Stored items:
=== Section Start ===

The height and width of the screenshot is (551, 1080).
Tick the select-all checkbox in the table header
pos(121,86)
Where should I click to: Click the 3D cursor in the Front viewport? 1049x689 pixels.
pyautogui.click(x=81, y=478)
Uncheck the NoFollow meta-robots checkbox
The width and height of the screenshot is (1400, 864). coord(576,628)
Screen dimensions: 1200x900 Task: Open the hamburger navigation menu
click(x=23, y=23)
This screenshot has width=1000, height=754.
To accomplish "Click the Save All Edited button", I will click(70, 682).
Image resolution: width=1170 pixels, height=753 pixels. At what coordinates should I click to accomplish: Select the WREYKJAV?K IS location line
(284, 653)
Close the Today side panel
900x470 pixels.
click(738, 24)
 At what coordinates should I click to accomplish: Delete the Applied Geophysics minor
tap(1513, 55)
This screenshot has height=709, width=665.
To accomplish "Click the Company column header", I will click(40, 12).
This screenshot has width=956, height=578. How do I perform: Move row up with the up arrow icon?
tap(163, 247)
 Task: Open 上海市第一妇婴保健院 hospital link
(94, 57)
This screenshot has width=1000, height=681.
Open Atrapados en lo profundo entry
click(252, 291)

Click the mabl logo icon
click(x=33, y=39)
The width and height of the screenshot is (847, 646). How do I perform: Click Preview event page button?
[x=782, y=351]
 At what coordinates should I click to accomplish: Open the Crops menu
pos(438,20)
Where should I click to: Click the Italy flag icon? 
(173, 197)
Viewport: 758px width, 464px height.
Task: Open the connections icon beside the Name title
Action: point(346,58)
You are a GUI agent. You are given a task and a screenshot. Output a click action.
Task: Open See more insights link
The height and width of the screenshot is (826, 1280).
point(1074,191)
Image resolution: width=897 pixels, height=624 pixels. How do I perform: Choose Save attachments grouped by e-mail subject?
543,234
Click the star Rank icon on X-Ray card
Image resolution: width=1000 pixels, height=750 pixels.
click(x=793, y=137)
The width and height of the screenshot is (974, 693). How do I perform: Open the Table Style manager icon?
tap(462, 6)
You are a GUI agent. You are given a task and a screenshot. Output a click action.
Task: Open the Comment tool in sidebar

=== Section End ===

Activity - Reproduce every line of the data exactly as it was written.

Finished exercise -
The height and width of the screenshot is (551, 1080).
Tick the select-all checkbox in the table header
pos(121,86)
Where should I click to: Click the 3D cursor in the Front viewport? 1049x689 pixels.
pyautogui.click(x=81, y=478)
Uncheck the NoFollow meta-robots checkbox
The width and height of the screenshot is (1400, 864). coord(576,628)
Screen dimensions: 1200x900 Task: Open the hamburger navigation menu
click(x=23, y=23)
This screenshot has width=1000, height=754.
To accomplish "Click the Save All Edited button", I will click(70, 682).
Image resolution: width=1170 pixels, height=753 pixels. At what coordinates should I click to accomplish: Select the WREYKJAV?K IS location line
(284, 653)
Close the Today side panel
900x470 pixels.
click(738, 24)
 At what coordinates should I click to accomplish: Delete the Applied Geophysics minor
tap(1513, 55)
This screenshot has height=709, width=665.
To accomplish "Click the Company column header", I will click(40, 12).
This screenshot has width=956, height=578. How do I perform: Move row up with the up arrow icon?
tap(163, 247)
 Task: Open 上海市第一妇婴保健院 hospital link
(94, 57)
This screenshot has width=1000, height=681.
Open Atrapados en lo profundo entry
click(252, 291)

Click the mabl logo icon
click(x=33, y=39)
The width and height of the screenshot is (847, 646). How do I perform: Click Preview event page button?
[x=782, y=351]
 At what coordinates should I click to accomplish: Open the Crops menu
pos(438,20)
Where should I click to: Click the Italy flag icon? 
(173, 197)
Viewport: 758px width, 464px height.
Task: Open the connections icon beside the Name title
Action: point(346,58)
You are a GUI agent. You are given a task and a screenshot. Output a click action.
Task: Open See more insights link
The height and width of the screenshot is (826, 1280).
point(1074,191)
Image resolution: width=897 pixels, height=624 pixels. How do I perform: Choose Save attachments grouped by e-mail subject?
543,234
Click the star Rank icon on X-Ray card
Image resolution: width=1000 pixels, height=750 pixels.
click(x=793, y=137)
The width and height of the screenshot is (974, 693). How do I perform: Open the Table Style manager icon?
tap(462, 6)
You are a GUI agent. You are given a task and a screenshot. Output a click action.
Task: Open the Comment tool in sidebar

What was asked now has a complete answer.